WHAT TO DO
Only the lines from the one containing "The image size is (2397, 1493)." through the last line below should be written out, exactly and with both ends kept.

Start of EXTRACTED MATERIAL

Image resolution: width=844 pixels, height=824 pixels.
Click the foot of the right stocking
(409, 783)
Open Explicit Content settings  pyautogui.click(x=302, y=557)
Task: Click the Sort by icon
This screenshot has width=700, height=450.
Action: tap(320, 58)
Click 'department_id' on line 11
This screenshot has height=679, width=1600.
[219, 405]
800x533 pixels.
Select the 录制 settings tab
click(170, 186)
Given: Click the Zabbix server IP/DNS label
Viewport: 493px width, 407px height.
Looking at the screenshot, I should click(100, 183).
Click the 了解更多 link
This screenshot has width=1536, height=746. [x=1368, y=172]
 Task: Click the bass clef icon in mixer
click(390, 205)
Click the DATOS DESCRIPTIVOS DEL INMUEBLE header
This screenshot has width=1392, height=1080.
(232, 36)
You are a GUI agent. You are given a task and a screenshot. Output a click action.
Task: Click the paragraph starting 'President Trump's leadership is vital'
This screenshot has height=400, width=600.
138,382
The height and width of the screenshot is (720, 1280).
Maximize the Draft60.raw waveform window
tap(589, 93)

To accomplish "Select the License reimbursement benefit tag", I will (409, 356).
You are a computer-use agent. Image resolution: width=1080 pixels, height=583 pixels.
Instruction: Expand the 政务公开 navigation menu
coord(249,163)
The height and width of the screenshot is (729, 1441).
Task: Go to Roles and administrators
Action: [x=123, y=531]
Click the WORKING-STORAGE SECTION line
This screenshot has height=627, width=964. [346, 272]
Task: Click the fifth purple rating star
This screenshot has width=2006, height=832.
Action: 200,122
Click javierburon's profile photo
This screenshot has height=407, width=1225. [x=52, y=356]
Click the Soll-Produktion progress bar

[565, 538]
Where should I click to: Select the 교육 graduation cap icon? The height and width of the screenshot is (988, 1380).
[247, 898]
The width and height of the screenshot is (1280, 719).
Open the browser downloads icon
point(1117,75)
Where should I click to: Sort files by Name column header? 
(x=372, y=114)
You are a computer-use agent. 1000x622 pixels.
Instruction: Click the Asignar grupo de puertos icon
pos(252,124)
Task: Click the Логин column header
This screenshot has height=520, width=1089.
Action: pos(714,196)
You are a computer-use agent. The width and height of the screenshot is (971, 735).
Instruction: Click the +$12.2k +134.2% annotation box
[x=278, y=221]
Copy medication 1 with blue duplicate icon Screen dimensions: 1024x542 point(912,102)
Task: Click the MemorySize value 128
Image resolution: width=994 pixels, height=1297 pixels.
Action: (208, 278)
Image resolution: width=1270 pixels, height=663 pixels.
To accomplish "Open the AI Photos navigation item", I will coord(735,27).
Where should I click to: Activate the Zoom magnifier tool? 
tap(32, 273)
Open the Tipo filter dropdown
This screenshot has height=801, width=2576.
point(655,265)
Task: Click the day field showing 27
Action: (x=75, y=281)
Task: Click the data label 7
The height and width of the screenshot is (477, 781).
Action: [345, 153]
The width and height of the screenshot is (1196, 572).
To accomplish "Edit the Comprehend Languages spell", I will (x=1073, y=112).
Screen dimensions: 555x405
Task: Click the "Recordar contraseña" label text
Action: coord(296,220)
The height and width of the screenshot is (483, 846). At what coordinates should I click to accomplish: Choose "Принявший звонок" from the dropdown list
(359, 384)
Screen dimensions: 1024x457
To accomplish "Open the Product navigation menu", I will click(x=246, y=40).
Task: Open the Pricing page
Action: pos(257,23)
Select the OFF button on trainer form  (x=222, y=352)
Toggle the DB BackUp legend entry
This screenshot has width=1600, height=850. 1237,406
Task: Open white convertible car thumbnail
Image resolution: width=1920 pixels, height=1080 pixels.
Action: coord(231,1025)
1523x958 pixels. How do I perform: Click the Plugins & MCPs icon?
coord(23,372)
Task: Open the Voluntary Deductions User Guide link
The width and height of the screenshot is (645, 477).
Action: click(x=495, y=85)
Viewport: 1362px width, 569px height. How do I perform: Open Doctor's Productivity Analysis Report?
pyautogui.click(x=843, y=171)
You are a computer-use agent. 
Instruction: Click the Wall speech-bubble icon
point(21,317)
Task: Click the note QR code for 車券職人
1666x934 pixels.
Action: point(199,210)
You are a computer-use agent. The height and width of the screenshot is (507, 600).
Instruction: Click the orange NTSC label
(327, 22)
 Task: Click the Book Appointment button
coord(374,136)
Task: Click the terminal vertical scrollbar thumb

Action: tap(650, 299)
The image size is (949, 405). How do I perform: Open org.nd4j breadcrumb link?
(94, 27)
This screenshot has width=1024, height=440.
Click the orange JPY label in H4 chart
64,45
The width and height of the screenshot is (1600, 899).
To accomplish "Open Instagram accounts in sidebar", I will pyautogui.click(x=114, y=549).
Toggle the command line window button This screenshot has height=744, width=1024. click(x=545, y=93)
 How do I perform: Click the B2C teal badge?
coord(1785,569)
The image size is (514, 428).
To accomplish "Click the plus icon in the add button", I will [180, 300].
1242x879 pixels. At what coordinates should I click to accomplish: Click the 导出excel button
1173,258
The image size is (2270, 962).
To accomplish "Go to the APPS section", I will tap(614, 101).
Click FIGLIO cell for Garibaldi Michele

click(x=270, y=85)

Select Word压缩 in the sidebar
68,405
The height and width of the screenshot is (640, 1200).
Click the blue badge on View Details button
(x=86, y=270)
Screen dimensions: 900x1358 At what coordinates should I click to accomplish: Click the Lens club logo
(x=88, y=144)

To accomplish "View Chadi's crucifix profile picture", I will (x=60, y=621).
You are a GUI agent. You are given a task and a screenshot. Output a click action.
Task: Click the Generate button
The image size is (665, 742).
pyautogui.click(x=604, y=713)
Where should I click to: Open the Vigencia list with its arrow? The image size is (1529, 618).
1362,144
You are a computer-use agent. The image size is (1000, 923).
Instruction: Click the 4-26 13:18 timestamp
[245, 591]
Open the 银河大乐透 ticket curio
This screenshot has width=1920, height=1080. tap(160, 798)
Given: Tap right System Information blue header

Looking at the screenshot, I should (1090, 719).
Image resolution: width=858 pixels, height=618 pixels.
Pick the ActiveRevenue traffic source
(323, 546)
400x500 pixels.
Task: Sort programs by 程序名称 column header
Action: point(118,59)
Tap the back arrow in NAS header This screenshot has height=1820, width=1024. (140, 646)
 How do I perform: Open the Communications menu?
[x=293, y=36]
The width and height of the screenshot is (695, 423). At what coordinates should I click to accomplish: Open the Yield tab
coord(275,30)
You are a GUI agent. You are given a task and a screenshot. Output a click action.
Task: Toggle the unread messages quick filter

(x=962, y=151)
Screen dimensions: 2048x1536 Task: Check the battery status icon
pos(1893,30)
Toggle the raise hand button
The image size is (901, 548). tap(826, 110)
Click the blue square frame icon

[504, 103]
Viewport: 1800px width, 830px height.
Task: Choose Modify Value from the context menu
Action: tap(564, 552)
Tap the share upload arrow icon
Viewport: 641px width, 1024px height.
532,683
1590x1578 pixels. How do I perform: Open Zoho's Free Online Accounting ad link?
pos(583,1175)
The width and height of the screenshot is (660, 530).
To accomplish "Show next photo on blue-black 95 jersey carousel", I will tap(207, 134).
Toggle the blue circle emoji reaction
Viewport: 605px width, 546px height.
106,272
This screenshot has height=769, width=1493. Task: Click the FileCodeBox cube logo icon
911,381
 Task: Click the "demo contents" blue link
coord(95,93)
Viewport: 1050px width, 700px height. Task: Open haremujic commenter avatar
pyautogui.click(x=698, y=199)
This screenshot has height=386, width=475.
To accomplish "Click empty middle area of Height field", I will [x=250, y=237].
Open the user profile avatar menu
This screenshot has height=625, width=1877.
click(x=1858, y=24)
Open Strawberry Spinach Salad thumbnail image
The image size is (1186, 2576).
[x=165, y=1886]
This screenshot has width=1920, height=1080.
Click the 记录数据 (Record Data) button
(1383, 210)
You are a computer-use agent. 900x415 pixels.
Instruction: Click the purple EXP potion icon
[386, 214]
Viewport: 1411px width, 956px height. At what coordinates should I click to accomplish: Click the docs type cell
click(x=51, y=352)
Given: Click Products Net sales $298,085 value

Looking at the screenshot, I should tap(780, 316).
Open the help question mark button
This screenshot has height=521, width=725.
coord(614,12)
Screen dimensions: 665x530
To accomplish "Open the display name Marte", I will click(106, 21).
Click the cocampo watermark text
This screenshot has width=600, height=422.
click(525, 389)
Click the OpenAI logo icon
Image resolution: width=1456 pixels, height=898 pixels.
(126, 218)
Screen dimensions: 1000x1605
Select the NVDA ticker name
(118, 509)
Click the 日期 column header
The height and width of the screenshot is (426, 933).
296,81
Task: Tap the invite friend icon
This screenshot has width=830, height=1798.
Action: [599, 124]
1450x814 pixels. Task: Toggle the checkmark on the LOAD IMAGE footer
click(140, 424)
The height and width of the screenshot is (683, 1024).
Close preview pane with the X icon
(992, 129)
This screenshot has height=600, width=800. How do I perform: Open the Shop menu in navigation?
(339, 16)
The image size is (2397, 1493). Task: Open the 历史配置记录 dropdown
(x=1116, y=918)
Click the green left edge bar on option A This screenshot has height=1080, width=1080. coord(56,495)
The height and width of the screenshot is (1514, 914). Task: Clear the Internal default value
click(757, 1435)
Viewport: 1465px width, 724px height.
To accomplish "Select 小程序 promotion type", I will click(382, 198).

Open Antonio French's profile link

End of EXTRACTED MATERIAL

RESPONSE BOX
The image size is (2397, 1493). Task: Open the 历史配置记录 dropdown
(x=1116, y=918)
Click the green left edge bar on option A This screenshot has height=1080, width=1080. coord(56,495)
The height and width of the screenshot is (1514, 914). Task: Clear the Internal default value
click(757, 1435)
Viewport: 1465px width, 724px height.
To accomplish "Select 小程序 promotion type", I will click(382, 198).

Open Antonio French's profile link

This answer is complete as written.